Matteo
Meschiari
Spazi
Uniti d’America
Etnografia
di un immaginario
Edizione: Quodlibet
Collana: Quodlibet
Studio
Data Pubblicazione: 2012
Pagine: p.
151
Prezzo: 16.00
euro
Isbn: 978-887462-488-1
“Dov’è
l’America?
Nemmeno
gli Americani lo sanno”.
Forse perché l’America
è “infinita”, o forse semplicemente perché è immensa. Immensa come gli spazi sconfinati
che la caratterizzano ed infinita come le emozioni che suscita quando la si
percorre.
Ma, del resto,
come non emozionarsi di fronte alla vastità dei paesaggi, alla varietà degli
orizzonti, alla molteplicità dei confini…
Confini che
designano, descrivono e raccontano un viaggio: un viaggio dentro l’uomo. Ed è
da quell’uomo che bisogna partire per perdersi nei meandri di questa smisurata “terra”

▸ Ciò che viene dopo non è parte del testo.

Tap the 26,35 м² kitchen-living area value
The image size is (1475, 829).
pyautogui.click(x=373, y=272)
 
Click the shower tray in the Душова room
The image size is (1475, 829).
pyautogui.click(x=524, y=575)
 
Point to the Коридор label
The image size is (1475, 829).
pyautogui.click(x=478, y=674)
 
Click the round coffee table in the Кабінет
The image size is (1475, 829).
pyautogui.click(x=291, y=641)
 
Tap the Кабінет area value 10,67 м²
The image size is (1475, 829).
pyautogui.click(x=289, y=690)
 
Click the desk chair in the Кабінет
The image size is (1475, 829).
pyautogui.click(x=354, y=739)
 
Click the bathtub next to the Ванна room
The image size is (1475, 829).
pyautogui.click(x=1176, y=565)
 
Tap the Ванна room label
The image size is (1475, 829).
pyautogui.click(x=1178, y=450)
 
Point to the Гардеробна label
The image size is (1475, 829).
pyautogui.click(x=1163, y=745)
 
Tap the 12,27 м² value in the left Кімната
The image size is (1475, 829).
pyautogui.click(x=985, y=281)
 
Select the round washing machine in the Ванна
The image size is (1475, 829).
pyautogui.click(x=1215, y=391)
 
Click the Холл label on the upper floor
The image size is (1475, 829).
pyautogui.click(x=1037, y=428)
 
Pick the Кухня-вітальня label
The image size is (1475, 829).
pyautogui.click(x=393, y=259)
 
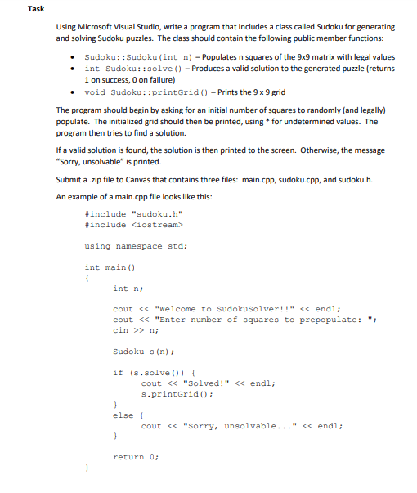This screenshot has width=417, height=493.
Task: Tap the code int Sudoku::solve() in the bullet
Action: (x=124, y=68)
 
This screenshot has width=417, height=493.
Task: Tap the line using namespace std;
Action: (x=136, y=245)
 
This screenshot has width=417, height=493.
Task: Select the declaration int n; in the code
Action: (x=123, y=288)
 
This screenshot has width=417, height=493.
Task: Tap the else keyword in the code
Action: (x=123, y=415)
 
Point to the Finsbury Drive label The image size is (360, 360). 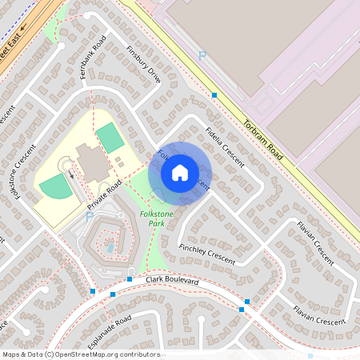pyautogui.click(x=144, y=64)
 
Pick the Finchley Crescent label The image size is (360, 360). pyautogui.click(x=207, y=254)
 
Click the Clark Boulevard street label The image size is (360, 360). pyautogui.click(x=174, y=282)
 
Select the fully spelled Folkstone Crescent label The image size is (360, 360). pyautogui.click(x=22, y=170)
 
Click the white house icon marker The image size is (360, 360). pyautogui.click(x=180, y=173)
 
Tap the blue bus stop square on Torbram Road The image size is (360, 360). pyautogui.click(x=214, y=95)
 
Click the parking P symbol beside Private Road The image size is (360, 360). pyautogui.click(x=89, y=215)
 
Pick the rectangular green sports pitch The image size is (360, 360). pyautogui.click(x=110, y=138)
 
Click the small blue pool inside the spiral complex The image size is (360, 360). pyautogui.click(x=110, y=247)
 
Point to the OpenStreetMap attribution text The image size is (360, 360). pyautogui.click(x=80, y=354)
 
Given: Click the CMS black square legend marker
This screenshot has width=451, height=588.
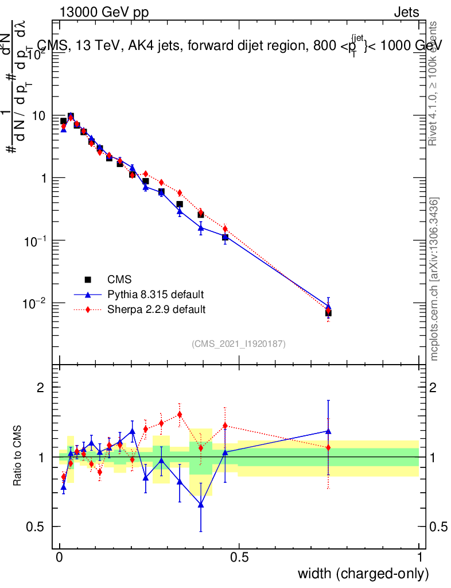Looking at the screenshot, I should pos(88,280).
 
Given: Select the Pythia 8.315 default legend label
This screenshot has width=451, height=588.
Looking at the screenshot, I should pos(155,295).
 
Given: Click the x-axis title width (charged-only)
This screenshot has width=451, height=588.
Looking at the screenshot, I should pos(363,574).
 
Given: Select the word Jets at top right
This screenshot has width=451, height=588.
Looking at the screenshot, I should pos(406,13).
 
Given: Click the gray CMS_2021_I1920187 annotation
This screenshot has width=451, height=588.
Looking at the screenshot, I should pos(239,343).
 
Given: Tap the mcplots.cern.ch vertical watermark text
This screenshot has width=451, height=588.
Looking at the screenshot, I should pos(435,279).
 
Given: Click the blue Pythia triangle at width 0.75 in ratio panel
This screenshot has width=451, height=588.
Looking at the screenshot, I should pos(328,431).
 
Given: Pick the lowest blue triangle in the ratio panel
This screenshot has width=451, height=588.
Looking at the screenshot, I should pos(201,505).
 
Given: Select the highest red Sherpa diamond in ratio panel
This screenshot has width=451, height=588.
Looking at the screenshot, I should pos(180,414).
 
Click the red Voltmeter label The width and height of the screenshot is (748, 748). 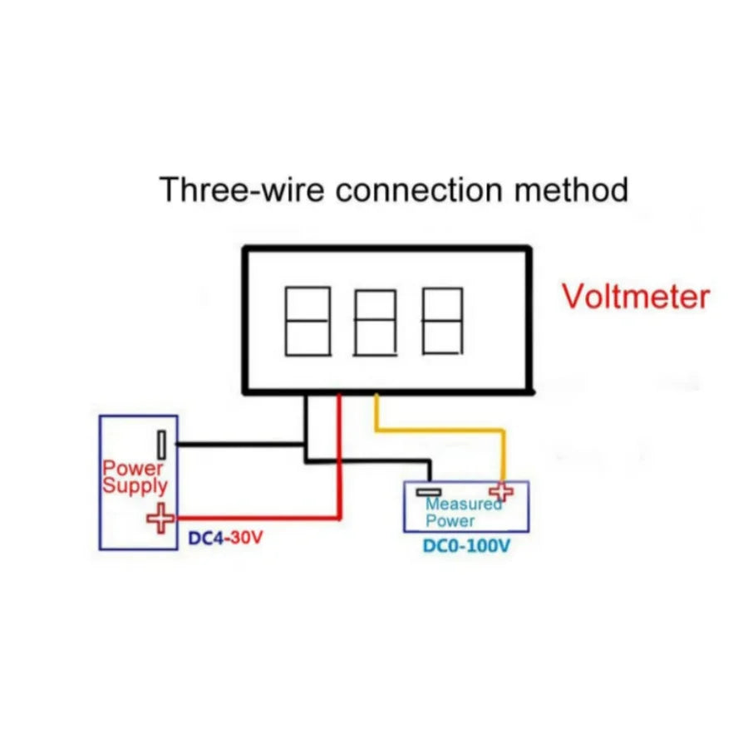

che, metaforicamente, non conosce limiti e confini. Confini talmente poco
visibili che provocano “spaesamento”. Uno spaesamento tangibile da un lato, ma
interiore dall’altro, perché è come perdersi…perdersi per poi trovarsi…ritrovarsi…È
un bisogno…una necessità…un cammino interiore tra le sinuosità dell’animo umano…dell’uomo…un
uomo che ha consapevolezza del tempo e della storia…della propria storia. Una storia
che ha origine in uno spazio…uno spazio sconfinato, inimmaginabile e che,
pertanto, ne contrassegna il rapporto: un rapporto complesso, anomalo, perché è
come appropriarsi di una dimensione…una dimensione che riguarda non solo le
cose e la realtà che ci circonda ma anche la propria vita. Una vita che ha
bisogno di essere esplorata ma anche riconosciuta all’interno di un contesto. Ed
è proprio da questo bisogno interiore di “riconoscersi” che ci si addentra e ci
si appropria del proprio spazio, uno spazio che non è solo fisico, ma è anche
mentale, emotivo, empatico…
Ed è nel momento
in cui ci si appropria dello spazio e della propria corporeità che, come ha messo
in risalto lo stesso autore durante la sua presentazione presso la Libreria Ubik
di Parma, ci si appropria della vita, delle cose…
…”Cose che
tradiscono” e che necessitano di essere “collocate”, gestite, canalizzate e
razionalizzate…Razionalizzate come lo spazio che sottolinea un bisogno…una
necessità…la necessità di riappropriarci del nostro vissuto; un vissuto che,
dall’autore, viene esplorato e visitato con l’occhio dell’antropologo ma anche
con l’occhio di un uomo che, attraverso il suo scrivere, ci consente di aprire
numerose “finestre sul mondo”, molteplici “porte” ed infinite “soglie”.
“Soglie” che schiudiamo
all’atto della lettura di ogni singolo capitolo che, “magicamente” ci regala
innumerevoli suggestioni e ci aiuta ad entrare nell’immaginario di un mondo che
ancora non conosciamo ma che ci appartiene perché rappresenta l’accelerazione,
il pedale spinto di cio che noi siamo.
Ma noi…cosa siamo?
Siamo John Doe o
gli ipotetici Matthew? O, semplicemente, “una delle tante Americhe possibili”?